Long trips have their own set of problems. If you choose to traverse DFW in an Uber car, you might think you're going to make a driver pretty happy. The fare from Dallas to Fort Worth usually ends up running about $40, far cheaper than a cab, but not chump change by any means. If you've ever made the trip, though, and asked a driver how they feel about long(ish) hauls, they'll tell you the fare isn't worth it. Many Uber drivers I've talked to try to operate in a limited area around their homes or offices. They're just trying to make a bit of extra cash — one guy I've ridden with a couple of times has now financed an over-the-top home theater with Uber cash. When they have to take someone to Fort Worth, they'll often turn the app off upon arrival and head back, missing at least 30 minutes of fares. This happens for a couple of reasons. First, drivers can't see riders' intended destinations before pickup. Even if you've typed it into the app on your phone, the driver has no idea where you're headed until they hit the start ride button in their rider app. Second, if a driver turns down too many requests, as they might on a trip back from the 'burbs, they can get kicked off the service entirely. And again, you're not tipping, no matter how good the driver's Spotify radio station was, unless you managed to remember to pick up some small bills before your trip. Uber use happens mostly on impulse, so it's easy to see how that doesn't often happen.

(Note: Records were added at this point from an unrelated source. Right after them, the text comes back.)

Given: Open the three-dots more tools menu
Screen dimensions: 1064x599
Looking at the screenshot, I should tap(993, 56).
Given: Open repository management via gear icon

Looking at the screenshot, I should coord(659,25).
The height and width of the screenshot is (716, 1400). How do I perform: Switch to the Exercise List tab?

Uber has revolutionized getting around Dallas without a car. Yellow Cab, the city's longtime heavy hitter, is all but forgotten. DART is actually tolerable, maybe better than tolerable when you use it in combination with transportation-for-hire car services. So what's to be done when it seems like Uber is bleeding its drivers — who, admittedly, don't have to work for Uber — dry? Maybe we should all just start using Lyft.
Functionally, Lyft operates just like Uber. You open the app, summon a car and usually get one pretty quickly. Lyft's rates are still lower than any of Dallas' cab companies, but they're slightly more equitable than Uber's — 90 cents rather than 85 cents a mile and 15 cents rather than 10 cents a minute. The main reason we should all think about switching is that you can tip in the app. It's the same seamless experience, the one that makes ride-sharing so much better than getting in a cab, but you can tip without cash when you've taken an especially short or long trip, one of your friends was especially obnoxious or you weren't where you said you'd be while getting picked up.